Camara made a significantly better impact on the game than Conor Grant who he replaced and barring injury, has probably kept his slot partnering Mayor in central midfield for the foreseeable future. He put in a very industrious performance, covering a lot of ground as Argyle battled to hold onto a 1-0 lead. He also put through two excellent through balls as Argyle tried to counter in the second half, but sadly nothing came of them.

So why only a 7? In truth, he may have been a little too enthusiastic at times. He covered a lot of ground but sometimes he strayed too far out of position, leaving room for the visitors to exploit. Still, there was more diamond than rough and it was a very encouraging league debut with the promise of more to come.

Dominic Telford, ST – 5.

Telford was bought on for an injured Luke Jephcott early in the second half and in truth he didn’t get the chance to do a lot as Argyle clung on. It’s not really his fault, it wasn’t really the right game for him. As a smaller striker, a match where Argyle were clearing a lot of long balls up to the centre-forwards wasn’t the ideal opportunity for him to impress.

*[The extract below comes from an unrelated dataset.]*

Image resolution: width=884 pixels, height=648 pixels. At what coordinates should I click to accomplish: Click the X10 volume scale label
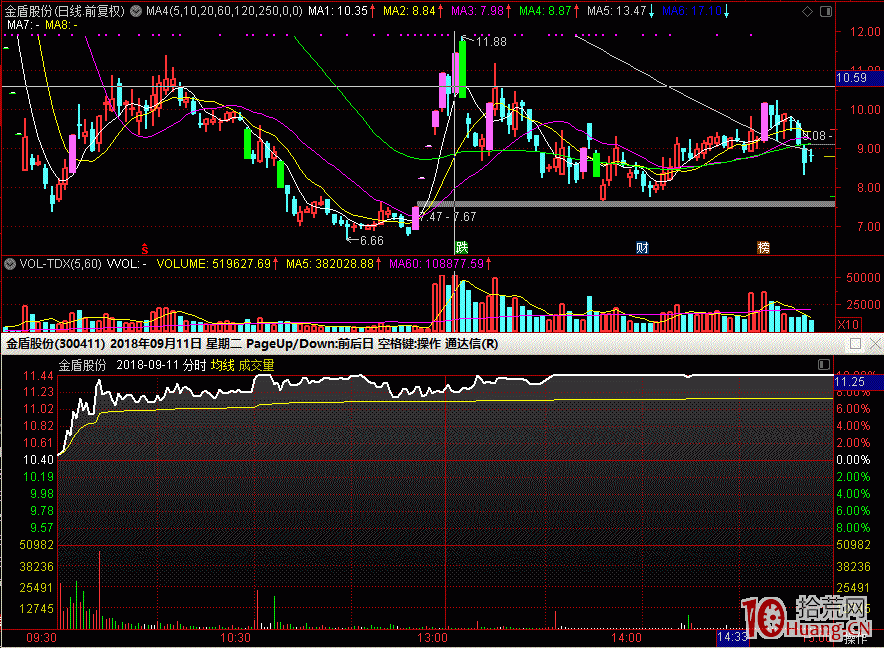click(848, 324)
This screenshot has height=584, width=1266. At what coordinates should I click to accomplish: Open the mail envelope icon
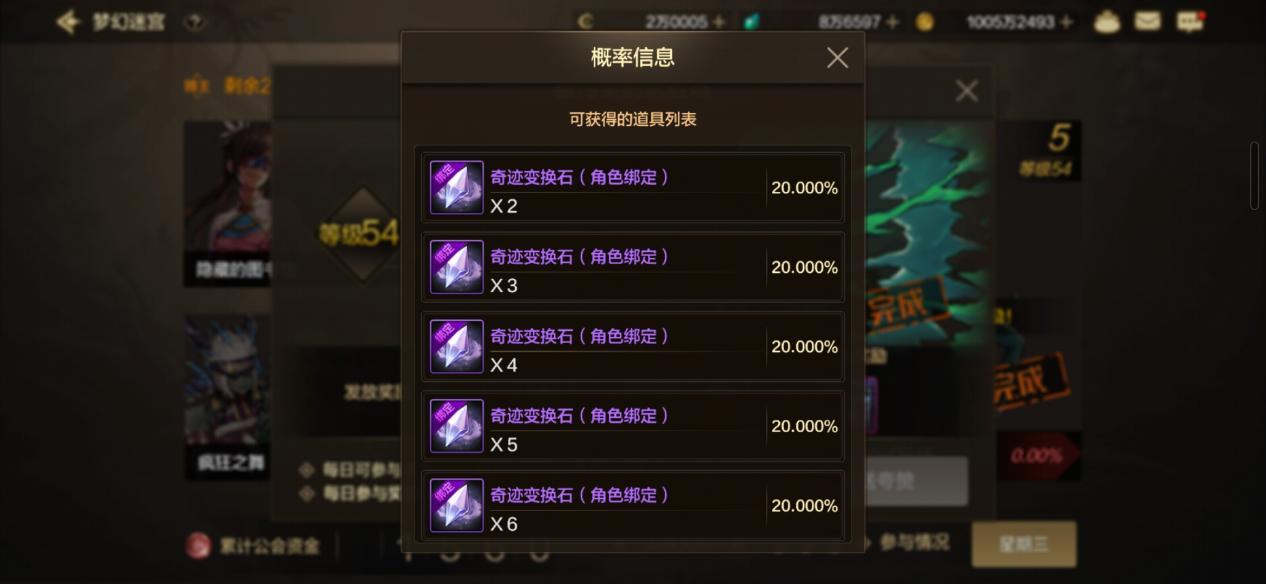[1147, 21]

He could still have done more though. Whilst he did well to get on the end of a Camara pass for a one vs one, the striker panicked and skied the resultant shot. He needs to be a little better to improve upon his current position as Argyle’s fourth choice striker.

Byron Moore, LWB -7.

Moore covered on both sides during his cameo and impressed on both similarly. As George Cooper began to tire, he added freshness to Argyle at a time where the visitors were really getting a foothold on the game. He helped secure a final ten minutes that were a little less troublesome on the heart than the twenty that proceeded them.